28/04/2026
PART 2
Last time, I told you about the couple that almost walked away from their marriage without fully understanding what was really happening beneath the surface.
Now let me tell you what we found.
When I carried out the psychosocial family audit, it became very clear that the issue was not what both of them thought it was.
The wife was not dealing with “just a proud and insensitive man.”
The husband was not dealing with “just an ungrateful and emotionally demanding woman.”
What we saw was something deeper.
There was emotional disconnection that had been building slowly over time. Not from one big event, but from repeated moments of being misunderstood.
The husband was under silent pressure. Financial strain, personal expectations, and internal battles he did not even have the language to explain. The sight of a crowded space. inexplicable build up of stress.
Instead of expressing this, it was coming out as withdrawal, defensiveness, and what the wife interpreted as gaslighting.
The wife on the other hand was experiencing emotional neglect. She felt unseen, unheard, and invalidated.
The environmental culture gave us the first insight to the frequent misunderstandings
They lived in a small room with four children who were barely able to dress themselves. From how clean the house looked, it was clear that she worked extra hard to keep the space safe and sane.

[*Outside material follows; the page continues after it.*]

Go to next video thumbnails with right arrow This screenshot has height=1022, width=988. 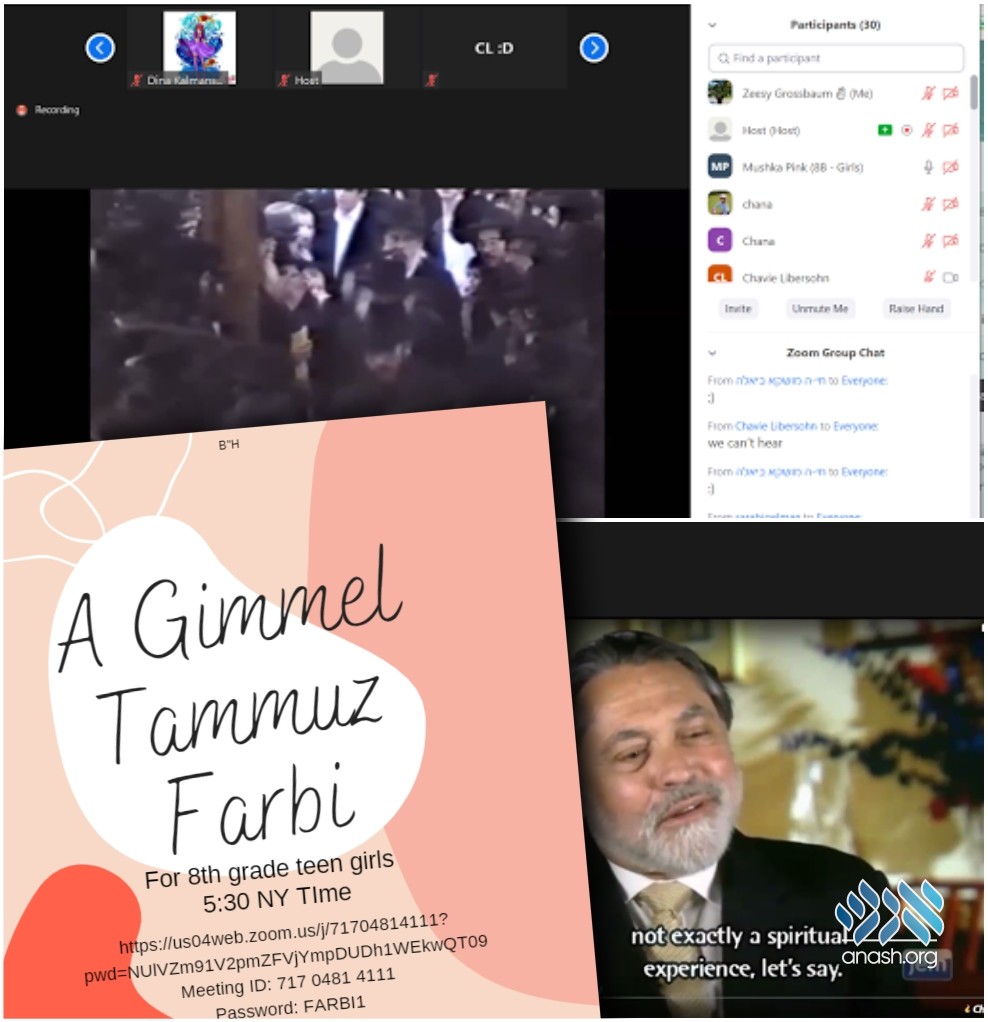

Her reactions were not just complaints. They were accumulated pain, prolonged stress and anxiety.
So both of them were reacting to wounds, not necessarily to each other.
They started out in a small apartment hoping to move out as soon as the kids start coming, but all these expectations were silently turning to despair
That is why every conversation between them turned into conflict. They were not talking to understand. They were reacting to protect themselves.
This is where many homes miss it.
They focus on behaviour without understanding the psychosocial roots behind the behaviour. A small space can trigger frustration stemmed from wanting to have a saner space, reduce discomfort and feel good.
It goes beyond just being content with what you have, it is about being able to deal with the numerous limitations that arise from not being able to get better.
Now to the intervention.
We did not start with joint confrontation. That would have made things worse.
We started with individual emotional mapping. Helping each of them understand what they were feeling, why they were feeling it, and how it was shaping their reactions.
Then we introduced controlled communication. Not long conversations or debates. Just guided, structured expression.
I said to them, No interruptions when one is trying to express him or herself. No corrections. No self-defence.
Just listening.
We also worked on emotional responsibility. Each person learning how to own their triggers instead of projecting it entirely on their partner.
And then we introduced a system that will help them address the issue of space which is a critical aspect of the relationship.
Gradually, something began to feel good again.
The wife began to see the man behind the behaviour.
The husband began to hear the pain behind the complaints.
And when that happened, the tension reduced.
Not magically, but intentionally.
By the time we introduced joint sessions, they were no longer enemies trying to win.
They were two people trying to understand.
Today, they are not perfect.
But they are stable, aware, and more connected than they have been in a long time. With this, they are both focused in building a better home.
This is why I always say, many family crises are not caused by lack of love.
They are caused by lack of insight.
And that is what a psychosocial family audit provides.
Clarity before correction.
Understanding before solutions.
If you are in a situation where everything feels like constant conflict, pause.
It may not be what you think.
We are here to help. Awareness itself is a solution.